-- The data follows --
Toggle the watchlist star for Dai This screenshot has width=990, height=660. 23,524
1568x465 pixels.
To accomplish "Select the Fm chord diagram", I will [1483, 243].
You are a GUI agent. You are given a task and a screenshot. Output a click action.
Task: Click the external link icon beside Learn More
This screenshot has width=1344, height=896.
-- The data concluded --
-- The data follows --
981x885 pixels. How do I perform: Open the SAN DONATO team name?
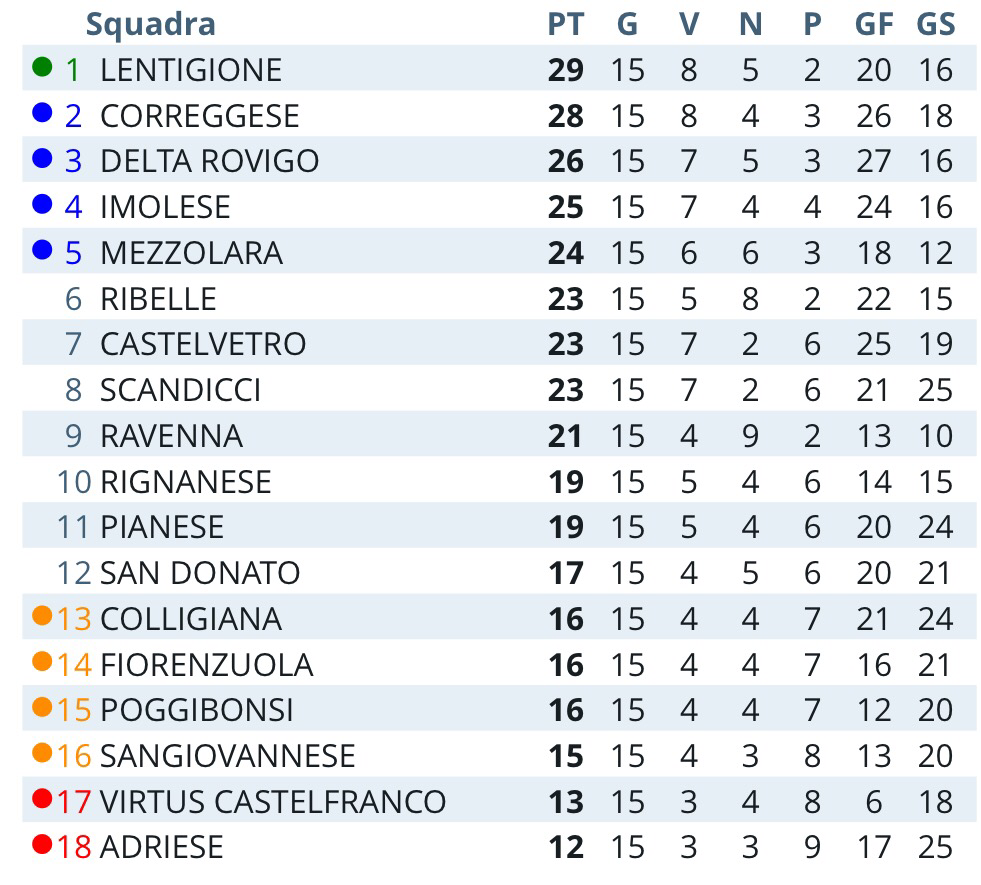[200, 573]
-- The data concluded --
**Goal of the exercise**: Sift through the material above and copy the lines that contain the word "width".

**Written response**:
Toggle the watchlist star for Dai This screenshot has width=990, height=660. 23,524
This screenshot has width=1344, height=896.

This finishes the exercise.